First, Trump has stock in Regeneron, which means that once again, he’s putting profit above people and life-saving techniques. Remember, this is the same man that used Remdesivir, a drug that’s been said to have little benefit in surviving COVID, for some days before stopping. Remdesivir was tested using the same line of aborted fetal cells as Regeneron’s COVID cocktail. And Trump has stock in not only Regeneron but also Remdesivir.
Next, Trump has also acted to prevent further use of newly aborted fetal cells in development testing. Yet and still, he ingested a drink associated with aborted fetal cells because the legislation he signed doesn’t pertain to older fetuses such as the 1970s one from the Netherlands. Just because something is accessible doesn’t make it moral. An unhappy husband may be able to commit adultery with another woman while his wife is away, but doing that because he can doesn’t make it right.
I’m not saying that Regeneron’s COVID cocktail won’t save lives. I’m not saying that medical research isn’t a good thing. But what I am saying is that abortion is either right or wrong, apart from the good that comes from it. The ends do not justify the means. So just because aborted fetal cell testing helps with COVID drugs and vaccines doesn’t mean that abortion is okay. And if abortion isn’t okay, then neither are the COVID medicines that result from it.

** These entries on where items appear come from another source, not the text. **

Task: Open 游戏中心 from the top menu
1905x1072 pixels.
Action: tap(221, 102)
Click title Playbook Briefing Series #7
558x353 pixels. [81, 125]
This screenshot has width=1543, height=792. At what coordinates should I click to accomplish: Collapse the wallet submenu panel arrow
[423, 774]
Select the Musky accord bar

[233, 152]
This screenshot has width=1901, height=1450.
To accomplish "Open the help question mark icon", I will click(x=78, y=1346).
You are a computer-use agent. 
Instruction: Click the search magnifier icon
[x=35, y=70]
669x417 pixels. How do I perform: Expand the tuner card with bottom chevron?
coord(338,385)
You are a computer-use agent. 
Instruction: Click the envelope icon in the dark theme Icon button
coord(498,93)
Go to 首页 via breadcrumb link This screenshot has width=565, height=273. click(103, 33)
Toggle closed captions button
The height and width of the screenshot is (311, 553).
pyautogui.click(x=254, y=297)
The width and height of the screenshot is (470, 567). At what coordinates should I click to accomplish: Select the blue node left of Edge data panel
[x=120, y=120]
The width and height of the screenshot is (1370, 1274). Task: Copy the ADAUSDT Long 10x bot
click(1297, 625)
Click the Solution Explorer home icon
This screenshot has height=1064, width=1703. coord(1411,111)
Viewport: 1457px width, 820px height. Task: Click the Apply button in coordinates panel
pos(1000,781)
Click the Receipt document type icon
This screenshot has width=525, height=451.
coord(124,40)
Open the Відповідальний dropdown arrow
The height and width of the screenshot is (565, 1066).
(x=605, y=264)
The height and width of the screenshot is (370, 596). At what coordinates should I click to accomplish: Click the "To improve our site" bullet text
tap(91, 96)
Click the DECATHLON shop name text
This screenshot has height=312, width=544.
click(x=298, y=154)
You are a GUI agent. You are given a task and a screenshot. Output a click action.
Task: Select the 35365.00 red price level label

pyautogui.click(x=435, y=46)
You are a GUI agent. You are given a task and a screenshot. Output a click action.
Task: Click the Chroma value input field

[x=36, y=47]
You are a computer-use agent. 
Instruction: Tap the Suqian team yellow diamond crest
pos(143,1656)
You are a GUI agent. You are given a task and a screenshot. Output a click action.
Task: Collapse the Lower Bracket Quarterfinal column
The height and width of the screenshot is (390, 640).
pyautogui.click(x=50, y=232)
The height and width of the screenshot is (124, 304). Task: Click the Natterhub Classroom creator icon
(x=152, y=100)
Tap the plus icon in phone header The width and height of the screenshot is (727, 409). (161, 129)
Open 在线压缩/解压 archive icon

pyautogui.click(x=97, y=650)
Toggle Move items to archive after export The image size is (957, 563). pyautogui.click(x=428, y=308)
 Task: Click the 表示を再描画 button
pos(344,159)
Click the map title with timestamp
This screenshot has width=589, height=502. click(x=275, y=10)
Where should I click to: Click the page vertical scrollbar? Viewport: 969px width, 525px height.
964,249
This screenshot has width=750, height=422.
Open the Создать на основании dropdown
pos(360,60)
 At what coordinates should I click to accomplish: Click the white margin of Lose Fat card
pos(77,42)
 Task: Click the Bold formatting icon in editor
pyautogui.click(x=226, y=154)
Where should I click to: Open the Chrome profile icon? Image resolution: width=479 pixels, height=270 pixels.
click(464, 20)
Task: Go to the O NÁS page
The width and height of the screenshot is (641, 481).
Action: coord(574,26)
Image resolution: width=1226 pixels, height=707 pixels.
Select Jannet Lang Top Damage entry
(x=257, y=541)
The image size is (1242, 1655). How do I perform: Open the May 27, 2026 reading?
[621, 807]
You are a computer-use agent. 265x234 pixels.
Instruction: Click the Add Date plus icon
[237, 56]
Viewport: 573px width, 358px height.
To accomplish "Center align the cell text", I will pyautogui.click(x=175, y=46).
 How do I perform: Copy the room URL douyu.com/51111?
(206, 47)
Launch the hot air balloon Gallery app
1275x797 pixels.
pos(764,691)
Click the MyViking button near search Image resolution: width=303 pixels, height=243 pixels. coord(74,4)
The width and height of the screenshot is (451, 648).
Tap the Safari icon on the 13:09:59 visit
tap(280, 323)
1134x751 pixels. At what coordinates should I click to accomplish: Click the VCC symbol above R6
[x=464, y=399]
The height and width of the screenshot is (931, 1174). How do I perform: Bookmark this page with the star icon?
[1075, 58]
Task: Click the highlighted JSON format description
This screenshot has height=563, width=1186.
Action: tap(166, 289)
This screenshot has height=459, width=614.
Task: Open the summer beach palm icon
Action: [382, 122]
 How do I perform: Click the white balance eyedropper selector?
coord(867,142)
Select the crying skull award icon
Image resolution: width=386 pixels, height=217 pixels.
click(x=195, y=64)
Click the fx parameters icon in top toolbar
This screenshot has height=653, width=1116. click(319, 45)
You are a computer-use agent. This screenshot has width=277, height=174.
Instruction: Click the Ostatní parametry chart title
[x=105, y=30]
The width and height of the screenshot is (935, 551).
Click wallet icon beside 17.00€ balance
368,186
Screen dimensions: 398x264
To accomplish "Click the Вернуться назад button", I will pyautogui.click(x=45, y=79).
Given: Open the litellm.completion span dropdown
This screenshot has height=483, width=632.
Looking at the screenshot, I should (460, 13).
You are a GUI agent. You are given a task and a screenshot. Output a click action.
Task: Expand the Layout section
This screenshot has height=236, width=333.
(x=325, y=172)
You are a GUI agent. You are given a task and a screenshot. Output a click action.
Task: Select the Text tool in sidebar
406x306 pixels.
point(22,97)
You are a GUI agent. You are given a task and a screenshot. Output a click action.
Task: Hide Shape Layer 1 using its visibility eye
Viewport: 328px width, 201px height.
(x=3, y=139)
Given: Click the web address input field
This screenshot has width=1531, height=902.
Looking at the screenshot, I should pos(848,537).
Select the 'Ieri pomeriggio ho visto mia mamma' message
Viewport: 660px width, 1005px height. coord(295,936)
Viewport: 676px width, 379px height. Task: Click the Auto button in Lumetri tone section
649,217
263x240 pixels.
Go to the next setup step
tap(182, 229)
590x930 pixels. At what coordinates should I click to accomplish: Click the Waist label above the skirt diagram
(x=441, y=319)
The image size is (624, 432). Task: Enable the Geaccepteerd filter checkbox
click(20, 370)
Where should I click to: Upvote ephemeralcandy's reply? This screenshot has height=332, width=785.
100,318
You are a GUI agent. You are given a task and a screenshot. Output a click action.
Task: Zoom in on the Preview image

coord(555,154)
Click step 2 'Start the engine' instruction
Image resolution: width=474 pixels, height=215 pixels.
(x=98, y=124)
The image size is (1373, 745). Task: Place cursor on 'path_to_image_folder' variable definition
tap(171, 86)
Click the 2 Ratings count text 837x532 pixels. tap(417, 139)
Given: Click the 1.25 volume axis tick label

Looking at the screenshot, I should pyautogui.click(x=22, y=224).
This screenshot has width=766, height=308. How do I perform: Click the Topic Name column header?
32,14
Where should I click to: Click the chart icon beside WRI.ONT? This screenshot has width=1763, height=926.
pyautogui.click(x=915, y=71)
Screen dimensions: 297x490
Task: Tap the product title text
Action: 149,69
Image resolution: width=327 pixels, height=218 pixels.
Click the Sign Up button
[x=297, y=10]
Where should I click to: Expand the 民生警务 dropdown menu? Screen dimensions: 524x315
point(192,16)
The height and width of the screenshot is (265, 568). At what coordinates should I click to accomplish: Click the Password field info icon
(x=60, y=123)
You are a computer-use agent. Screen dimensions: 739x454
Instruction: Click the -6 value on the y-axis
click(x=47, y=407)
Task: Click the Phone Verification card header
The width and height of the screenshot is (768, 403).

This argument makes sense. But I want Republicans to take life-saving treatments. I prayed for President Trump to survive COVID and am glad he drank Regeneron’s cocktail. I want Republican Christians to drink the cocktail too, if their lives hang in the balance.
And yet I think that, if Republicans see Trump’s COVID cocktail as a good, then they’ll have to reconsider their stance on abortion because, whether they like it or not, abortion cells have played a role (and continue to) in drug testing. And “pro-life” and “pro-abortion research,” like oil and water, don’t mix.